Document passage:
— start —
Reviewed by Sandra Hager Eliason
Ben Berman constantly thinks about writing, as evidenced in his book of short essays, Writing While Parenting (Able Muse Press; March 2023). Whether those thoughts occur while he is shoveling snow, driving the car, or having a child-free dinner with his wife, his mind ultimately turns to the making of poetry. At times, his essays read like snippets, or perhaps musings taken from a blog post, but when viewed as an entire piece, each represents a curated thought, put together with the efficiency of a poem. Each short essay is crafted and edited to present a vignette from his (generally parenting) life that serves as a metaphor for a poem or a discourse on the writing life. This book is tender and thoughtful, full of advice about writing and living woven with stories of the unexpected happenings of parenting.
— end —
Written task 1: Put this sentence from the book review into Spanish: "This book is tender and thoughtful, full of advice about writing and living woven with stories of the unexpected happenings of parenting."
The book review and the rows that come next are drawn from unrelated sources.

Material:
— start —
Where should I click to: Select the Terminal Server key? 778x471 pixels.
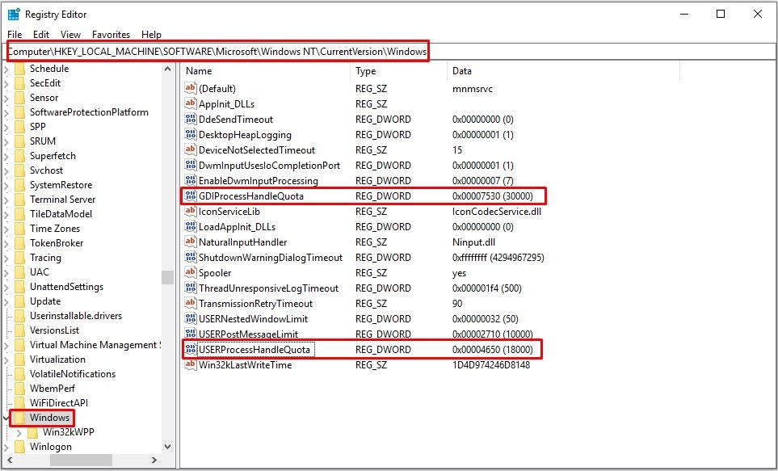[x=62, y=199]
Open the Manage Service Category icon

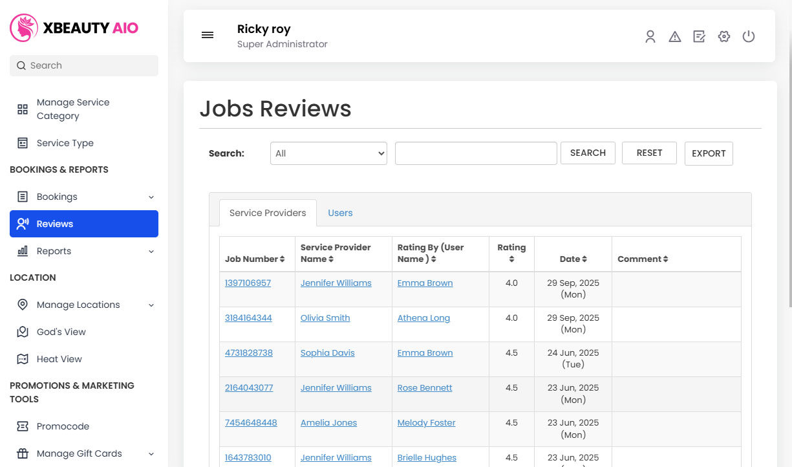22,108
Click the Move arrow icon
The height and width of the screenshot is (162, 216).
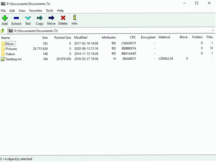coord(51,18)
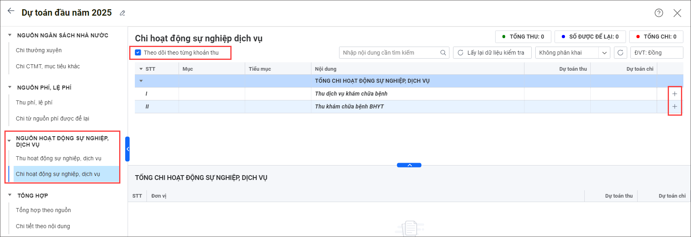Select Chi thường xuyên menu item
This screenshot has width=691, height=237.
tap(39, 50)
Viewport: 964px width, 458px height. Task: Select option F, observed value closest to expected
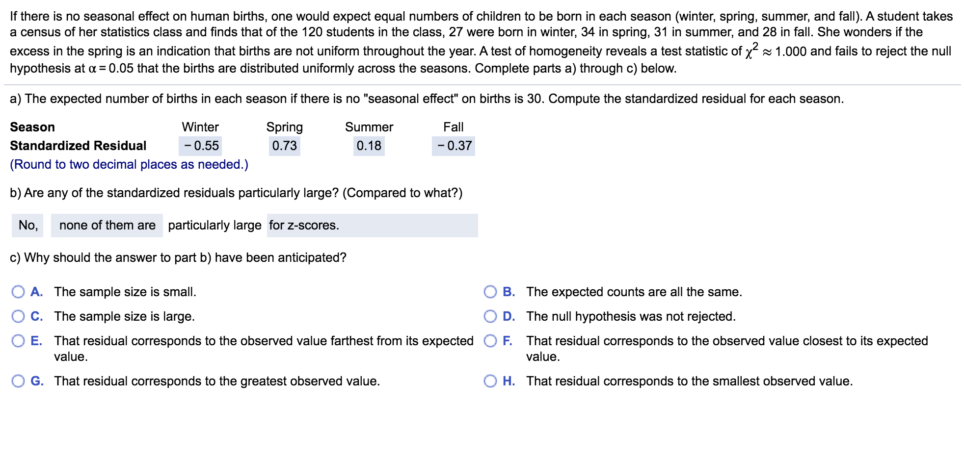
— end —
Written task 2: Turn the lines of the rows above into a numbered list, skipping blank lines and leaving the pictures out.

Expected output 1: Este libro es tierno y reflexivo, lleno de consejos sobre la escritura y la vida entretejidos con historias de los imprevistos de la crianza.

Expected output 2:
1. Where should I click to: Select the Terminal Server key? 778x471 pixels.
2. [x=62, y=199]
3. Open the Manage Service Category icon
4. 22,108
5. Click the Move arrow icon
6. The height and width of the screenshot is (162, 216).
7. coord(51,18)
8. Select Chi thường xuyên menu item
9. This screenshot has width=691, height=237.
10. tap(39, 50)
11. Viewport: 964px width, 458px height. Task: Select option F, observed value closest to expected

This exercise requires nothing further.